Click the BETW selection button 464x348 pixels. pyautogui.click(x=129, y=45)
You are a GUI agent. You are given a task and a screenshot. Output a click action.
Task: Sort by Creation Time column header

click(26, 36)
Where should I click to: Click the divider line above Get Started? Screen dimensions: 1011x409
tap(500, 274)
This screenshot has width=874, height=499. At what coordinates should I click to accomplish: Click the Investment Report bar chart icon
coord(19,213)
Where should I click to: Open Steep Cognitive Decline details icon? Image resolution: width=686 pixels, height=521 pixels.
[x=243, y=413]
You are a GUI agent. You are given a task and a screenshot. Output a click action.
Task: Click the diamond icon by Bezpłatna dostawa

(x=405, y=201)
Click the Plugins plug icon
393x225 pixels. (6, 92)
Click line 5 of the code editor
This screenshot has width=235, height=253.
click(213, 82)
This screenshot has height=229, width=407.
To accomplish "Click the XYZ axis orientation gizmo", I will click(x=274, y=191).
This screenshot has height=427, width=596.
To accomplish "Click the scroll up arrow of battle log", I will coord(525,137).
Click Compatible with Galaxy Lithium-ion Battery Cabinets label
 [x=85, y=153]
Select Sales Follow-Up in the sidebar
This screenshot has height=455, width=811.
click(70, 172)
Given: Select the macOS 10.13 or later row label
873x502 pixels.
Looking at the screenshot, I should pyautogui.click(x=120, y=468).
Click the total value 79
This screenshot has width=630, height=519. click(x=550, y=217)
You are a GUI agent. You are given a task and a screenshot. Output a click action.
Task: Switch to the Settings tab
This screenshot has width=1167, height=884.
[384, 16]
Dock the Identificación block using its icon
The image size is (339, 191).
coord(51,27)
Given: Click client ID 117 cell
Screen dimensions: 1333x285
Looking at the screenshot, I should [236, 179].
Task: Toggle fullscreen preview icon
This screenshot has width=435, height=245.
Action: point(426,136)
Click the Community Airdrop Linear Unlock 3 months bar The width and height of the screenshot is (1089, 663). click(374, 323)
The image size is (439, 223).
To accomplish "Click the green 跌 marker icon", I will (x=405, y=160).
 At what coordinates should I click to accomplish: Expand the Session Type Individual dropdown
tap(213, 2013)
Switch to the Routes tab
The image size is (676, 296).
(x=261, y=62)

::::::::

[WHAT IS BEING ASKED] Write out the listing above, keeping every word exactly.

[SOLVED PROBLEM]
Click the BETW selection button 464x348 pixels. pyautogui.click(x=129, y=45)
You are a GUI agent. You are given a task and a screenshot. Output a click action.
Task: Sort by Creation Time column header

click(26, 36)
Where should I click to: Click the divider line above Get Started? Screen dimensions: 1011x409
tap(500, 274)
This screenshot has width=874, height=499. At what coordinates should I click to accomplish: Click the Investment Report bar chart icon
coord(19,213)
Where should I click to: Open Steep Cognitive Decline details icon? Image resolution: width=686 pixels, height=521 pixels.
[x=243, y=413]
You are a GUI agent. You are given a task and a screenshot. Output a click action.
Task: Click the diamond icon by Bezpłatna dostawa

(x=405, y=201)
Click the Plugins plug icon
393x225 pixels. (6, 92)
Click line 5 of the code editor
This screenshot has width=235, height=253.
click(213, 82)
This screenshot has height=229, width=407.
To accomplish "Click the XYZ axis orientation gizmo", I will click(x=274, y=191).
This screenshot has height=427, width=596.
To accomplish "Click the scroll up arrow of battle log", I will coord(525,137).
Click Compatible with Galaxy Lithium-ion Battery Cabinets label
 [x=85, y=153]
Select Sales Follow-Up in the sidebar
This screenshot has height=455, width=811.
click(70, 172)
Given: Select the macOS 10.13 or later row label
873x502 pixels.
Looking at the screenshot, I should pyautogui.click(x=120, y=468).
Click the total value 79
This screenshot has width=630, height=519. click(x=550, y=217)
You are a GUI agent. You are given a task and a screenshot. Output a click action.
Task: Switch to the Settings tab
This screenshot has width=1167, height=884.
[384, 16]
Dock the Identificación block using its icon
The image size is (339, 191).
coord(51,27)
Given: Click client ID 117 cell
Screen dimensions: 1333x285
Looking at the screenshot, I should [236, 179].
Task: Toggle fullscreen preview icon
This screenshot has width=435, height=245.
Action: point(426,136)
Click the Community Airdrop Linear Unlock 3 months bar The width and height of the screenshot is (1089, 663). click(374, 323)
The image size is (439, 223).
To accomplish "Click the green 跌 marker icon", I will (x=405, y=160).
 At what coordinates should I click to accomplish: Expand the Session Type Individual dropdown
tap(213, 2013)
Switch to the Routes tab
The image size is (676, 296).
(x=261, y=62)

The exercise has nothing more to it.